You are viewing a plain text version of this content. The canonical link for it is here.
Posted to commits@cassandra.apache.org by "C. Scott Andreas (JIRA)" <ji...@apache.org> on 2018/11/17 17:40:00 UTC
[jira] [Updated] (CASSANDRA-13261) Improve speculative retry to
avoid being overloaded
[ https://issues.apache.org/jira/browse/CASSANDRA-13261?page=com.atlassian.jira.plugin.system.issuetabpanels:all-tabpanel ]
C. Scott Andreas updated CASSANDRA-13261:
-----------------------------------------
Component/s: Coordination
> Improve speculative retry to avoid being overloaded
> ---------------------------------------------------
>
> Key: CASSANDRA-13261
> URL: https://issues.apache.org/jira/browse/CASSANDRA-13261
> Project: Cassandra
> Issue Type: Improvement
> Components: Coordination
> Reporter: Simon Zhou
> Assignee: Simon Zhou
> Priority: Major
> Attachments: CASSANDRA-13261-v1.patch
>
>
> In CASSANDRA-13009, I was suggested to separate the 2nd part of my patch as an improvement.
> This is to avoid Cassandra being overloaded when using CUSTOM speculative retry parameter. Steps to reason/repro this with 3.0.10:
> 1. Use custom speculative retry threshold like this:
> cqlsh> alter TABLE to_repair1.users0 with speculative_retry='10ms';
> 2. SpeculatingReadExecutor will be used, according to this piece of code in AbstractReadExecutor:
> {code}
> if (retry.equals(SpeculativeRetryParam.ALWAYS))
> return new AlwaysSpeculatingReadExecutor(keyspace, cfs, command, consistencyLevel, targetReplicas);
> else // PERCENTILE or CUSTOM.
> return new SpeculatingReadExecutor(keyspace, cfs, command, consistencyLevel, targetReplicas);
> {code}
> 3. When RF=3 and LOCAL_QUORUM is used, the below code (from SpeculatingReadExecutor#maybeTryAdditionalReplicas) won't be able to protect Cassandra from being overloaded, even though the inline comment suggests such intention:
> {code}
> // no latency information, or we're overloaded
> if (cfs.sampleLatencyNanos > TimeUnit.MILLISECONDS.toNanos(command.getTimeout()))
> return;
> {code}
> The reason is that cfs.sampleLatencyNanos is assigned as
> retryPolicy.threshold() which is 10ms in step #1 above, at line 405 of ColumnFamilyStore. However pretty often the timeout is the default one 5000ms.

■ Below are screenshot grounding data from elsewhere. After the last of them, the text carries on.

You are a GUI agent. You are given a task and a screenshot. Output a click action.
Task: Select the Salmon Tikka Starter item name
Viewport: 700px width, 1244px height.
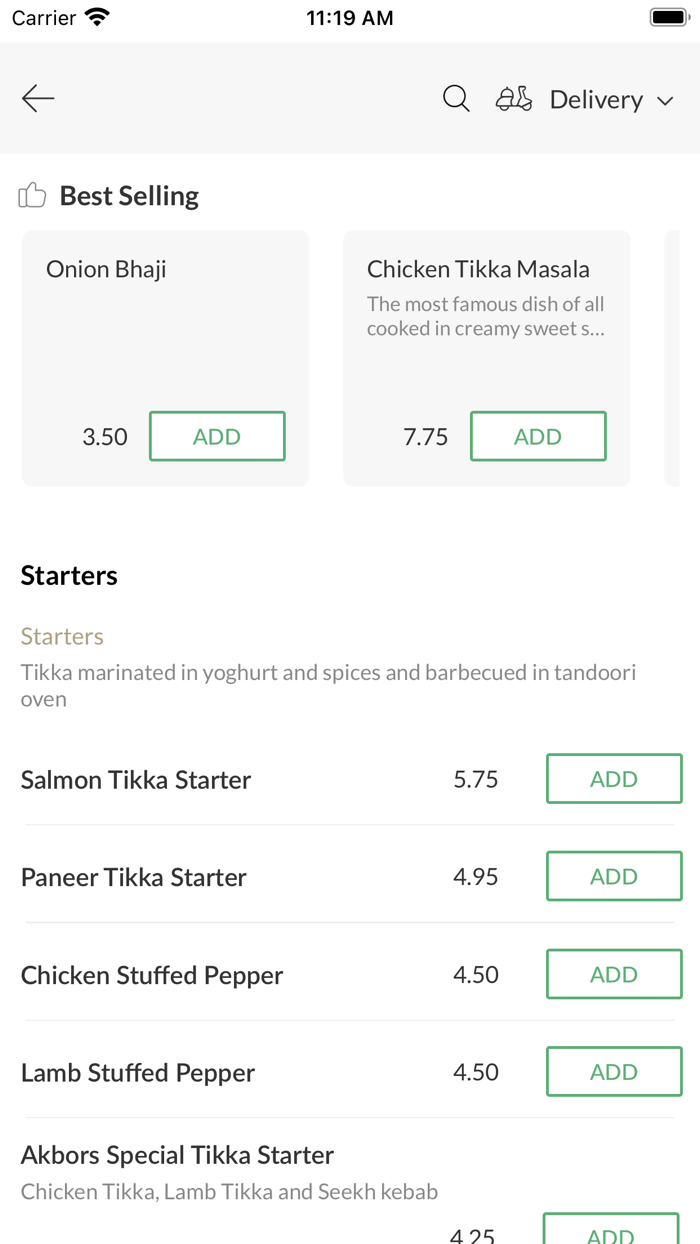[136, 780]
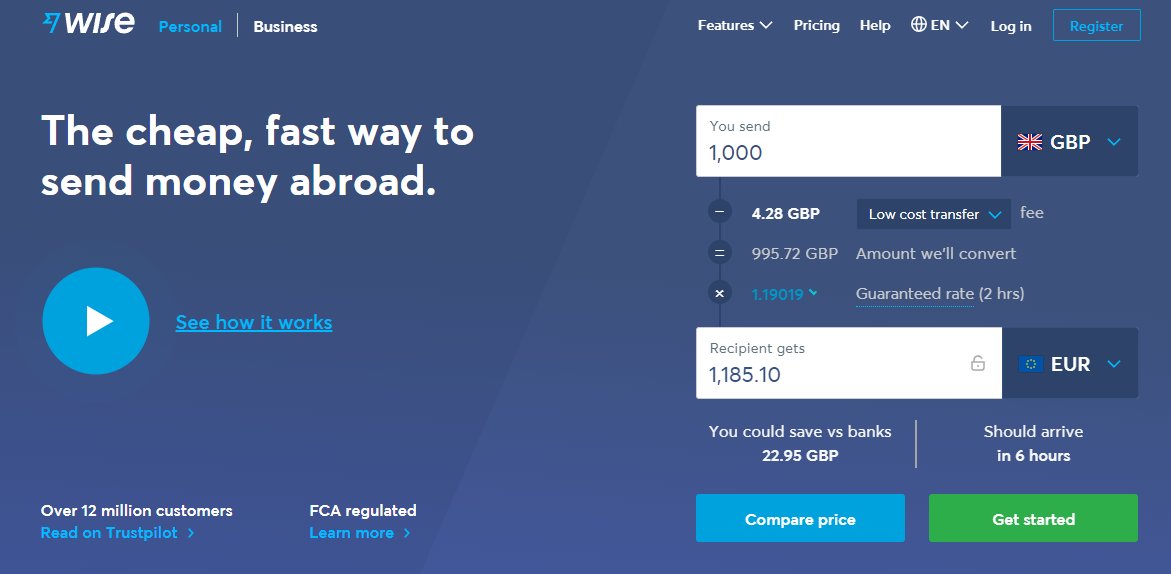Click the Register button
This screenshot has width=1171, height=574.
[x=1096, y=26]
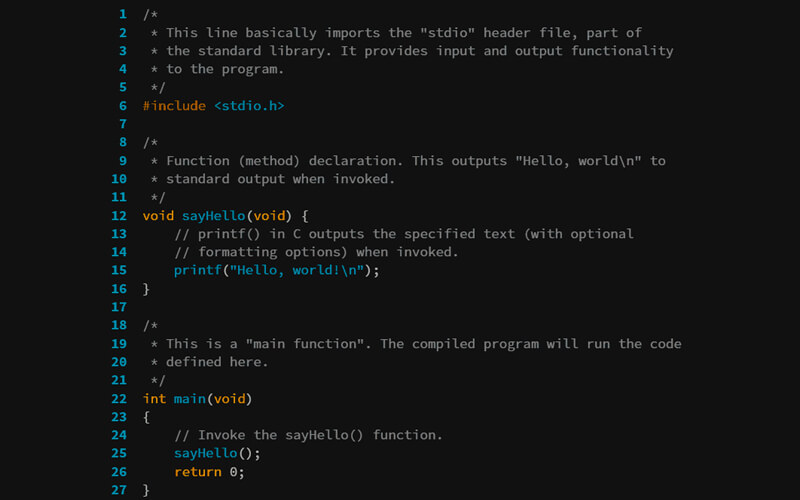Click the return keyword
The width and height of the screenshot is (800, 500).
[x=197, y=472]
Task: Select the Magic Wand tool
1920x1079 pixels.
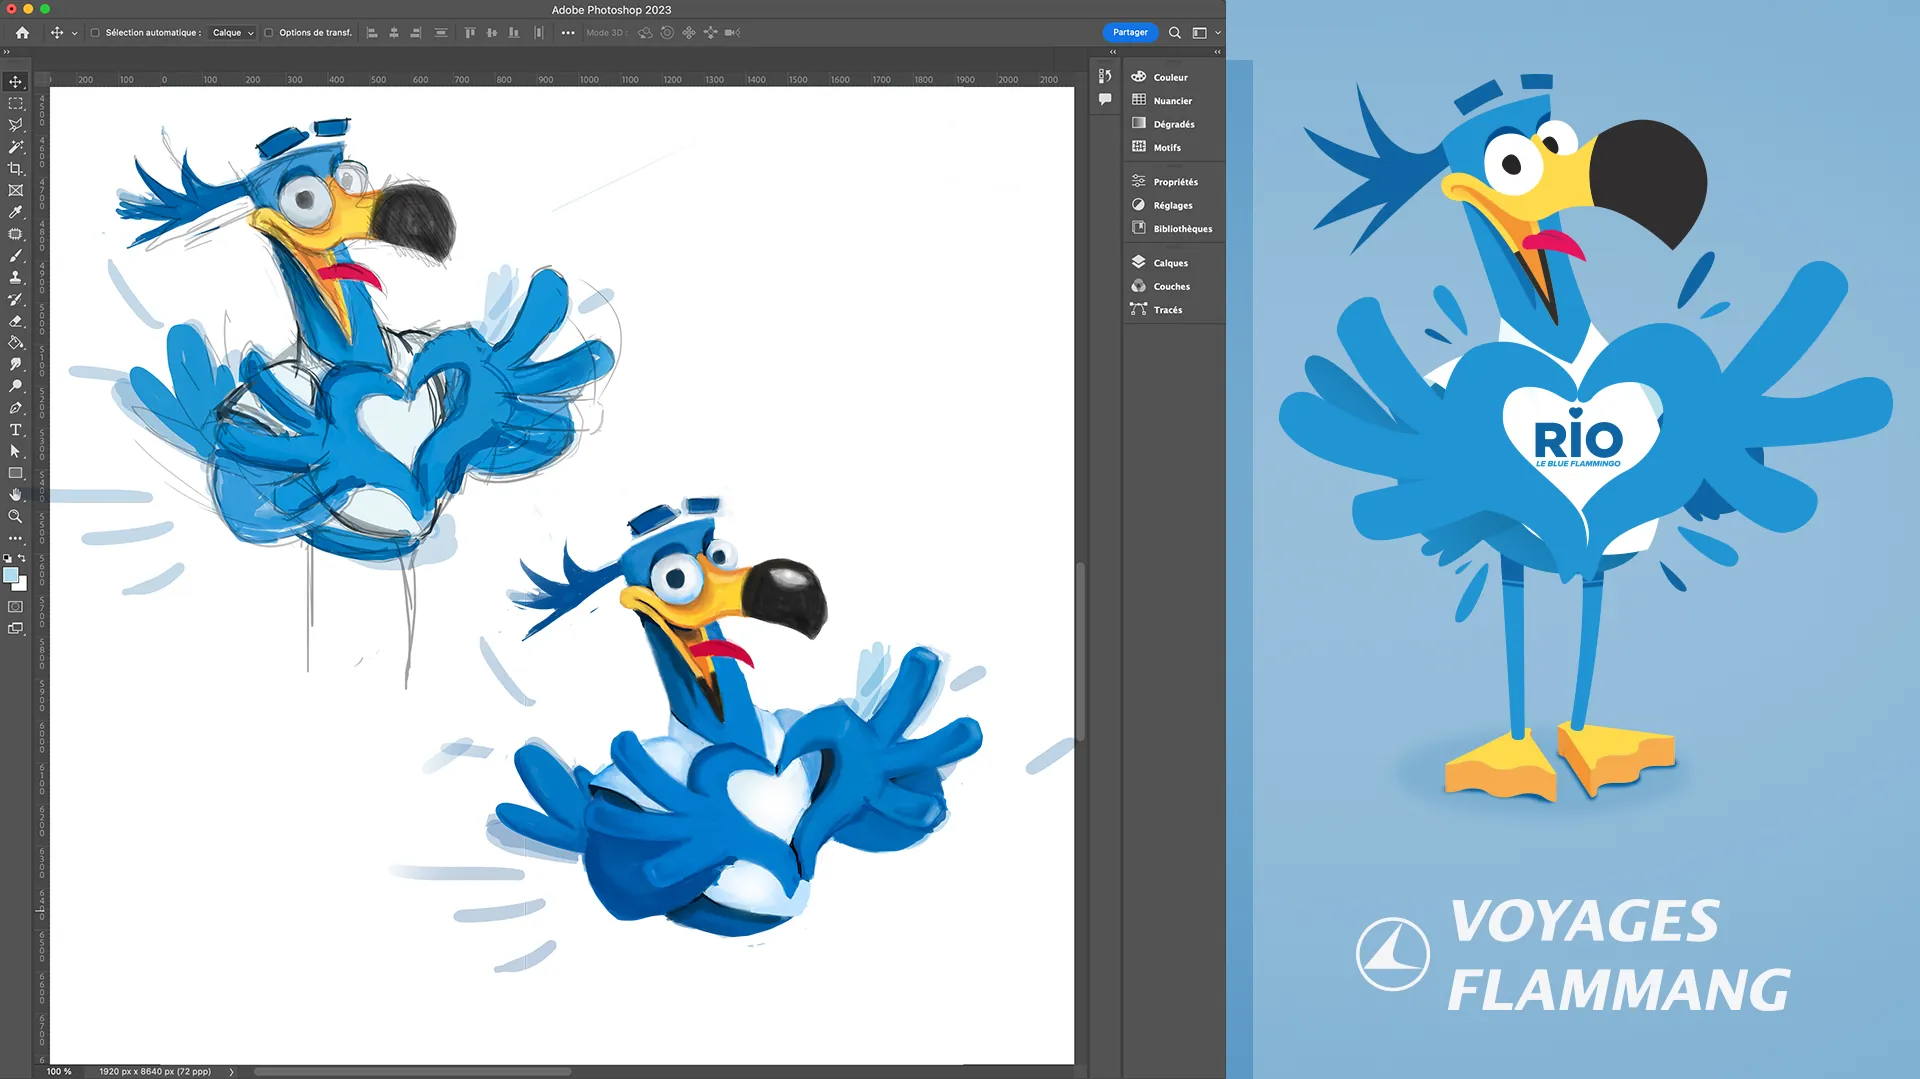Action: (x=16, y=147)
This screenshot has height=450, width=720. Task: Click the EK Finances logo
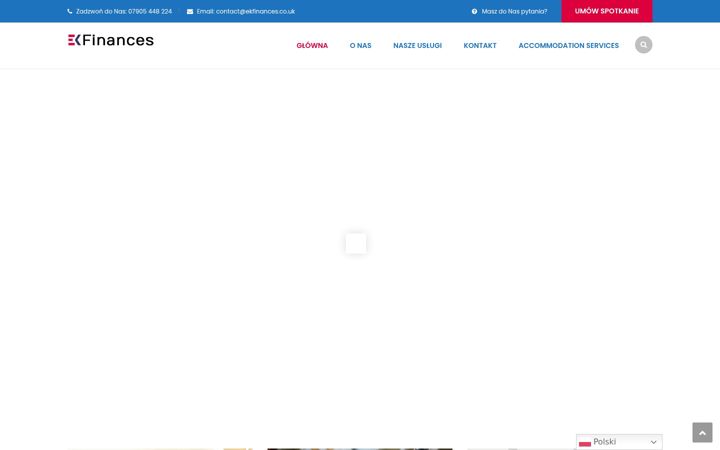(111, 40)
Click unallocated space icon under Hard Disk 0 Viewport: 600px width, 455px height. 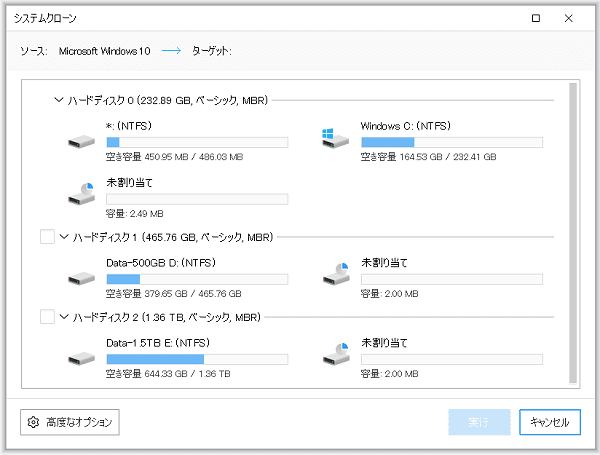pos(81,194)
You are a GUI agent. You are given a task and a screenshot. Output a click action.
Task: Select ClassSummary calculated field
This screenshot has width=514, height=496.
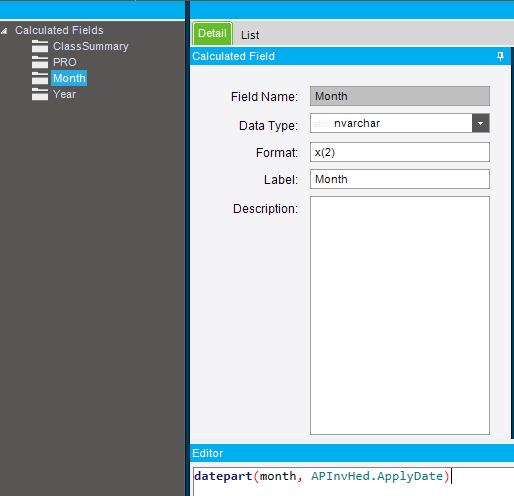(91, 46)
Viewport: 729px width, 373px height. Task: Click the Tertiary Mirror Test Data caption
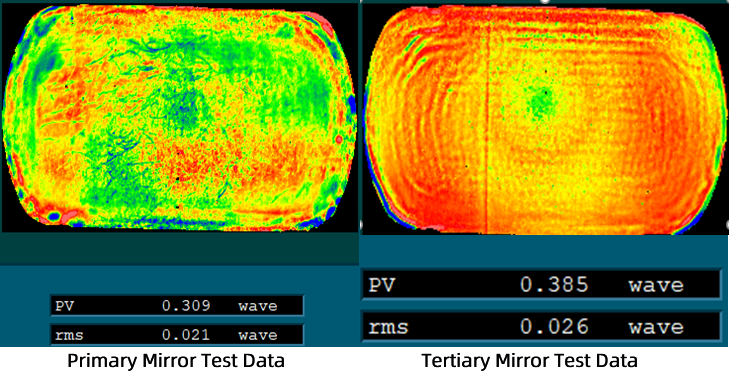(530, 360)
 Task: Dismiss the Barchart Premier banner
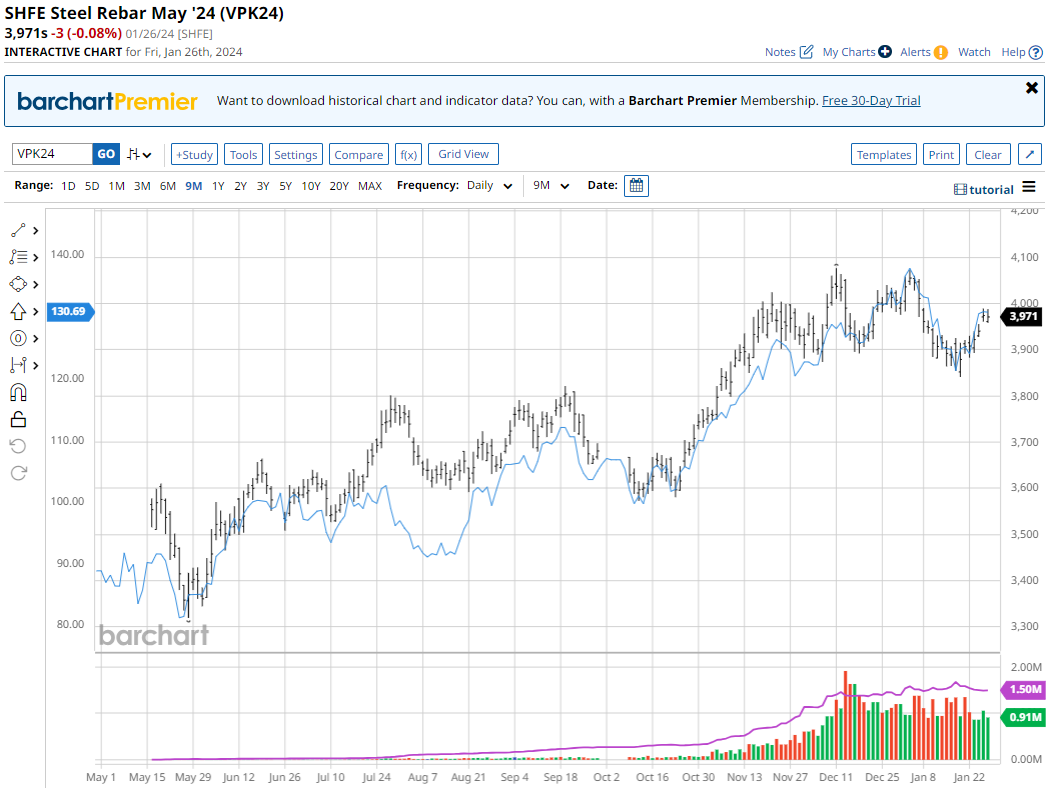(x=1032, y=88)
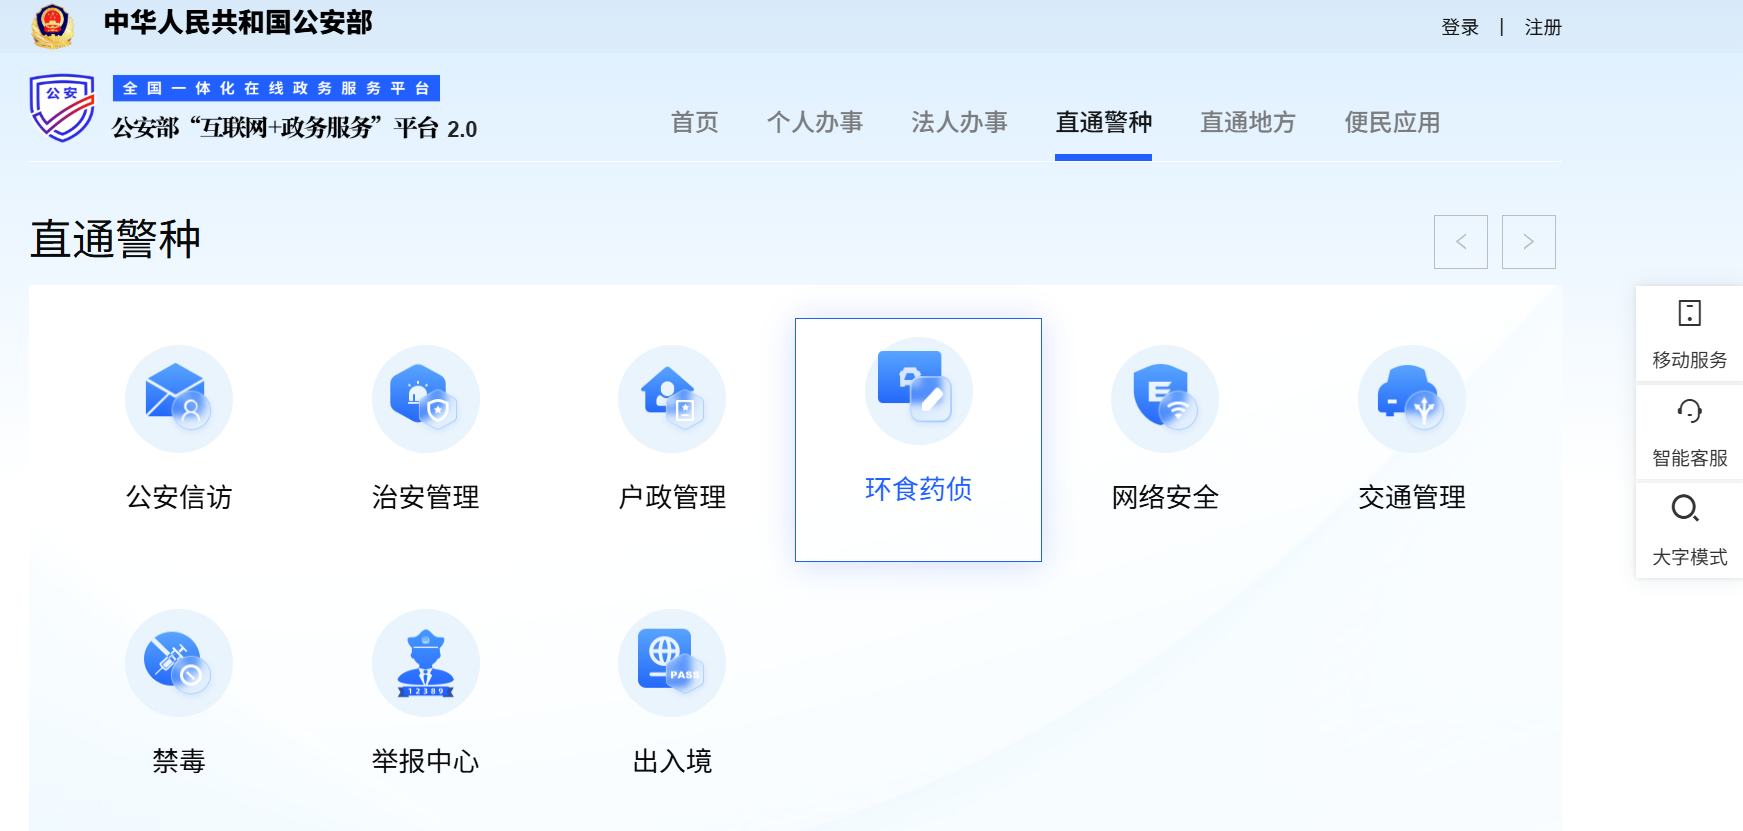Advance to the next carousel page
The height and width of the screenshot is (831, 1743).
1528,242
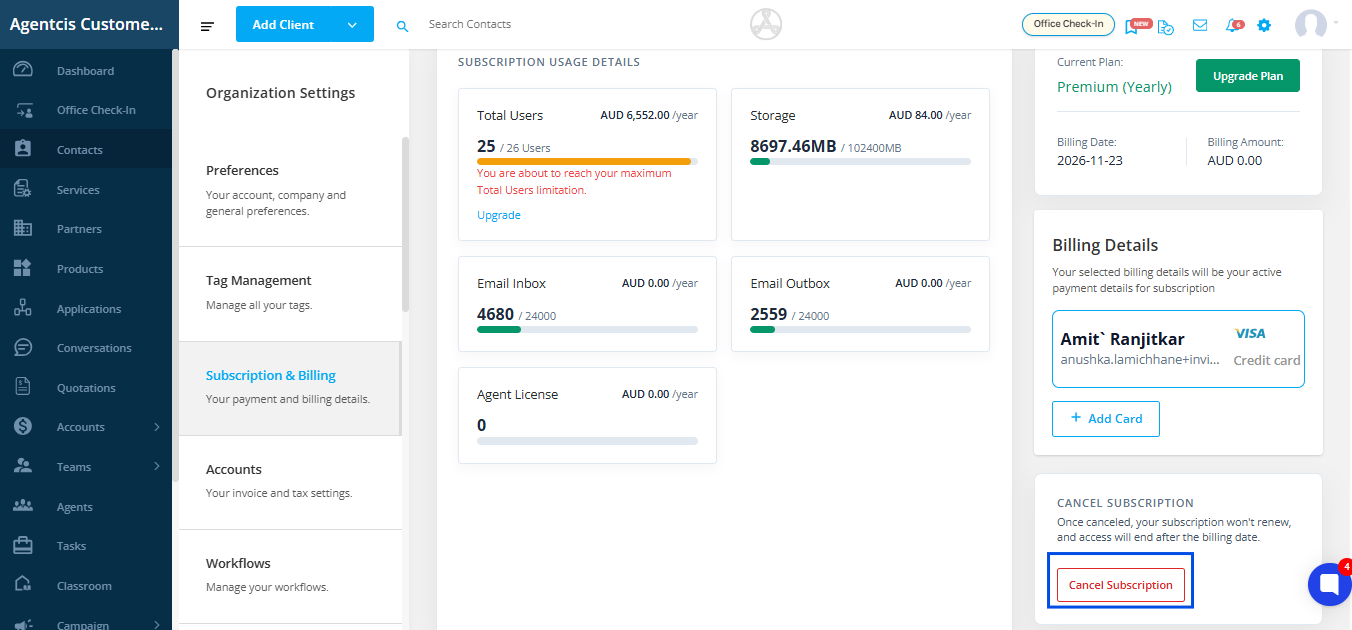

> As the name suggests, sampleLatencyNanos should be used to keep sampled latency, not something configured "statically". My proposal:
> a. Introduce option -Dcassandra.overload.threshold to allow customizing overload threshold. The default threshold would be DatabaseDescriptor.getRangeRpcTimeout().
> b. Assign sampled P99 latency to cfs.sampleLatencyNanos. For overload detection, we just compare cfs.sampleLatencyNanos with the customizable threshold above.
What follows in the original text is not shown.